Development of new adaptation and mitigation guidelines to assist coastal managers
Exposure to natural marine-related hazards is expected to increase due both to growth in population density in low-lying coastal areas and the effects of global climate change. Experience over recent years of the impacts of coastal hazards, in developed and developing countries alike, has shown that inadequate preparation for, and response to, emergency situations have contributed to widespread damage and the avoidable loss of lives and livelihoods. In many cases, they have reflected inadequate awareness, planning and coordination on the part of national and local authorities and agencies.
In this context, UNESCO’s Intergovernmental Oceanographic Commission has established a new Technical Expert Group composed of natural and social scientists, coastal engineers, coastal zone managers, to start working on the preparation of a set of international guidelines on best practices related to the formulation of climate change. The meeting will take place at UNESCO headquarters on 8-9 December.

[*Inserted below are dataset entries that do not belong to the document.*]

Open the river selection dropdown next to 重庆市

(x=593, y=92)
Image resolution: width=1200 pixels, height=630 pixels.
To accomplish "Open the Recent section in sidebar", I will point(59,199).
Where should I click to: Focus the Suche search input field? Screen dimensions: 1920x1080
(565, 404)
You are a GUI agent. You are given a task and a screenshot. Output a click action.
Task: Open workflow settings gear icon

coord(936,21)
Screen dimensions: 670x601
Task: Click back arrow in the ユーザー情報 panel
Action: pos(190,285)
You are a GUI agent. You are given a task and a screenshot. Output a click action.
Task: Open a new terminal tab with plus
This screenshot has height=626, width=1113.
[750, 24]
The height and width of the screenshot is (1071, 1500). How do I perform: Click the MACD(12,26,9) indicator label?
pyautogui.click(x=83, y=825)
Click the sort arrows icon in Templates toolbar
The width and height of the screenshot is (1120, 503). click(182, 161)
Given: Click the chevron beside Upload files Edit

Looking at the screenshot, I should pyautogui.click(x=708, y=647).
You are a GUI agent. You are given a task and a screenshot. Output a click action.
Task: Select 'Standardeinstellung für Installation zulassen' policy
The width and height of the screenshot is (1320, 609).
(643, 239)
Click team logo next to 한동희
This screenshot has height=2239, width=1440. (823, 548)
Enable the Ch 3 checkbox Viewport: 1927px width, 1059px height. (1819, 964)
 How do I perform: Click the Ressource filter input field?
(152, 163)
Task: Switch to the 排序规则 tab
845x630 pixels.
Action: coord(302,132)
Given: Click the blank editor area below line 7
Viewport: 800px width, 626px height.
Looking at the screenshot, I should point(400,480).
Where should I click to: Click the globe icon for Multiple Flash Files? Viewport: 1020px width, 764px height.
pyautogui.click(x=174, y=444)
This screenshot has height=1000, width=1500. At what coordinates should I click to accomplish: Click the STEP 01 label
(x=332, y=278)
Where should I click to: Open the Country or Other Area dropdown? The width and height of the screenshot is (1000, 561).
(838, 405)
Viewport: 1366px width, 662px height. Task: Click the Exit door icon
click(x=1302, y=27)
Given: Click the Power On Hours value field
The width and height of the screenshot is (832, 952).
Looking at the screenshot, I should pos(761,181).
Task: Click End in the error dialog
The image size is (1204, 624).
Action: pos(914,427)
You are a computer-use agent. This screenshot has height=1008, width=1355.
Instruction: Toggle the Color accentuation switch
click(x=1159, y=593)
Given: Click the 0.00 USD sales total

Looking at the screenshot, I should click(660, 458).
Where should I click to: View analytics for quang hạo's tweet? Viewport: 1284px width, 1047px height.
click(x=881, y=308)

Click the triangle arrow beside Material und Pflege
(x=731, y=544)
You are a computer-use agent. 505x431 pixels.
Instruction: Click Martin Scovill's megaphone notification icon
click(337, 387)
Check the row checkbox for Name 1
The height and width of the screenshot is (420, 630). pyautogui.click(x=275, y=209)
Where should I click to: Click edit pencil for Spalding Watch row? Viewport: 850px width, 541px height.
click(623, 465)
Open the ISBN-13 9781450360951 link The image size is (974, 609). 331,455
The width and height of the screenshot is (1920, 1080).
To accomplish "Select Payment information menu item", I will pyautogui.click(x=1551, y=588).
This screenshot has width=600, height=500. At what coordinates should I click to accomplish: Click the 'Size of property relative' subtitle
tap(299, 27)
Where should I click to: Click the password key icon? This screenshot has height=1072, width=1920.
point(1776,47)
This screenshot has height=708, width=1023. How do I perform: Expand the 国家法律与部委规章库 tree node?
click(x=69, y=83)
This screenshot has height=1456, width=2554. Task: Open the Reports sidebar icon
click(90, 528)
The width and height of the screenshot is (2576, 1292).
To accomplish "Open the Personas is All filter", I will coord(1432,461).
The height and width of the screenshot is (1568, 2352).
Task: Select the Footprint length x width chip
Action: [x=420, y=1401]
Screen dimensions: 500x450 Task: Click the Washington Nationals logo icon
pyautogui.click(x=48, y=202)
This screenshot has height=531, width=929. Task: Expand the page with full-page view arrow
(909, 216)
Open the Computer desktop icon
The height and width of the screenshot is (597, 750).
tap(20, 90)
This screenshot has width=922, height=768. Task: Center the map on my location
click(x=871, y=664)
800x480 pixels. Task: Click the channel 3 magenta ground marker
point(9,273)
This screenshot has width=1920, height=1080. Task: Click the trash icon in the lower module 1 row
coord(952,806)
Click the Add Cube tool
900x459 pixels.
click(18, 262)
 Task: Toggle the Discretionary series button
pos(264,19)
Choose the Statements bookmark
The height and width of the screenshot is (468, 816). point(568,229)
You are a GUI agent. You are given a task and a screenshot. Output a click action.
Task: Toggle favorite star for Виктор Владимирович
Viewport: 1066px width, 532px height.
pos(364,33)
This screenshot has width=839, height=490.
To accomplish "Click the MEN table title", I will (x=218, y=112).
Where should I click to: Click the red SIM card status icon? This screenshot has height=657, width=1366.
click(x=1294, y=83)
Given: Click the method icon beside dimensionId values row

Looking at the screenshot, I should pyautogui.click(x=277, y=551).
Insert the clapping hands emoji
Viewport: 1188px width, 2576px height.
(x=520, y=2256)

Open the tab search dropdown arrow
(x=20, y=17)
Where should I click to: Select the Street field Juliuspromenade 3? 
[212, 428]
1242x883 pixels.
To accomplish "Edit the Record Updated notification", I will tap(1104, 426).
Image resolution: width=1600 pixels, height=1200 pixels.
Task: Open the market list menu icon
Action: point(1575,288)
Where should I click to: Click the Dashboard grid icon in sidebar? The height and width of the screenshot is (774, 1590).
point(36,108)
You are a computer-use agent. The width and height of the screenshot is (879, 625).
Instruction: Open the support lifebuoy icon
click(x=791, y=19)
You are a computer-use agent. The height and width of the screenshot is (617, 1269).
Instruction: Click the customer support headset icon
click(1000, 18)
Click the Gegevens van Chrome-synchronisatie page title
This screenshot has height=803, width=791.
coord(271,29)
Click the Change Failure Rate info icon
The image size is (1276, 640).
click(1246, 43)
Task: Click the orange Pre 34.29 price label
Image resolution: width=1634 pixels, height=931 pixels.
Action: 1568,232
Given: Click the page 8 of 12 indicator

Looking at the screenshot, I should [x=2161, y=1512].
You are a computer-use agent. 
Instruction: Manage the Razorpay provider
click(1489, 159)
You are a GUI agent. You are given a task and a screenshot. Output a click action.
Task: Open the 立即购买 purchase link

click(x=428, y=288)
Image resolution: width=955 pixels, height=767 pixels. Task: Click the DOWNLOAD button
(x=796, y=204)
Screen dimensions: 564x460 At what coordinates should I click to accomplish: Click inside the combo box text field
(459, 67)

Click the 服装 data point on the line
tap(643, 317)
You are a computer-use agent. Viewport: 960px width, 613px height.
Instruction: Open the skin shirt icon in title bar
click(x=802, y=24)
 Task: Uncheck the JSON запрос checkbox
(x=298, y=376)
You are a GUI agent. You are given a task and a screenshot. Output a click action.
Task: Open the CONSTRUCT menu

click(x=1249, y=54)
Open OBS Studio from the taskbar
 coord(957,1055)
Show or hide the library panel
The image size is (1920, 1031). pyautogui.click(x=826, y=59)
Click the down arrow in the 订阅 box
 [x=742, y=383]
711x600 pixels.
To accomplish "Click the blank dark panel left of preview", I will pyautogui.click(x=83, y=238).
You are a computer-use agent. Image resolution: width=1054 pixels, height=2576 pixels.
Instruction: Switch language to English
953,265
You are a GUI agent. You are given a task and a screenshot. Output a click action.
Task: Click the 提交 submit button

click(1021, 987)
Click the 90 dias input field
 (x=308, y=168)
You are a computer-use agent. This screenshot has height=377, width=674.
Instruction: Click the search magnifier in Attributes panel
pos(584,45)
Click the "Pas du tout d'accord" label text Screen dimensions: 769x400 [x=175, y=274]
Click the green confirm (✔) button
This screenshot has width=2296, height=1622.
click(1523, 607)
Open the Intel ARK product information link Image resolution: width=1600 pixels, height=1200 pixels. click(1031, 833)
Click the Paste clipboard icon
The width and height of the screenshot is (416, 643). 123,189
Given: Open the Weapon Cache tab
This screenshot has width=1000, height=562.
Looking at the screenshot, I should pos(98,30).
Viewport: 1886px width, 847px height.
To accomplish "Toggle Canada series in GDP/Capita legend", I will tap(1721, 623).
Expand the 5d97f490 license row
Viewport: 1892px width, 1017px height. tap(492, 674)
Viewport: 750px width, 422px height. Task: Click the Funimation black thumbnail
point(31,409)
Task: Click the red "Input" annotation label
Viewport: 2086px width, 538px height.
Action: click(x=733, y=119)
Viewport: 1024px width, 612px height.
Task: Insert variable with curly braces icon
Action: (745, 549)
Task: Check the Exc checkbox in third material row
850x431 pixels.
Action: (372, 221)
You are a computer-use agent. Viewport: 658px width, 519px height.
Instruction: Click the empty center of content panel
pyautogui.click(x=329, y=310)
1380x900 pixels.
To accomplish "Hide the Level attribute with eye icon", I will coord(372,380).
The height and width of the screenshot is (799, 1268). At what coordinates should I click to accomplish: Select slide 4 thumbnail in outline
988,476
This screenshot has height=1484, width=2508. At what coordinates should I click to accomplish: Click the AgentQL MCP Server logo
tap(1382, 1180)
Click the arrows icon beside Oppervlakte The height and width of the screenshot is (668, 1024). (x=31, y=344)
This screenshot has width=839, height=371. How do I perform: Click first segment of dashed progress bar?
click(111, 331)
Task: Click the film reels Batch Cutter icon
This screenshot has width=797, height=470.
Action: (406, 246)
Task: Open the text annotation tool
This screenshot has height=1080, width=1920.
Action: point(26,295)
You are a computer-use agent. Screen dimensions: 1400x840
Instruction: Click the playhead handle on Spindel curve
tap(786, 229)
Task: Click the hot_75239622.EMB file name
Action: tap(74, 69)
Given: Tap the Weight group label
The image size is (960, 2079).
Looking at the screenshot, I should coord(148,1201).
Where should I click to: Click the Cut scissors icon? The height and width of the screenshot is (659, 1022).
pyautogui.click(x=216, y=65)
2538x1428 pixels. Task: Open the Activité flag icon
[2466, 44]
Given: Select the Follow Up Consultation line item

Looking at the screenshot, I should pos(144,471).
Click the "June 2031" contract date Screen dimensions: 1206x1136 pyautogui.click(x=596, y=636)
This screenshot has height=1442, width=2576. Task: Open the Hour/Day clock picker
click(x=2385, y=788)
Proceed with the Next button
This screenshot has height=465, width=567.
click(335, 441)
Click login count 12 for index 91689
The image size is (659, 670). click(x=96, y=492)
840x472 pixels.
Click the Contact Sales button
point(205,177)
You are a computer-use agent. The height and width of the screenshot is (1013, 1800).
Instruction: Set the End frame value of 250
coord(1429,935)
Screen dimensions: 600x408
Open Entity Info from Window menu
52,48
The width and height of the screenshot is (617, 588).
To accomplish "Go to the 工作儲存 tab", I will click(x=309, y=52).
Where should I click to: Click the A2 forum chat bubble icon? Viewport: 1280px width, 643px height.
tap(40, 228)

The Group is co-sponsored by the Government of Korea and the World Meteorological Organization (WMO). It will build on the work of the IOC Programme on Integrated Coastal Area Management (ICAM), and the guidebook published in 2009 on Hazard Awareness and Risk Mitigation through the Integrated Coastal Area Management (IOC Manual and Guide No 50) which have been prepared for use by national and local governments. During the two-day meeting, experts should reach a consensus on the scope, structure, format and outline of the guidelines that IOC will develop in the coming months.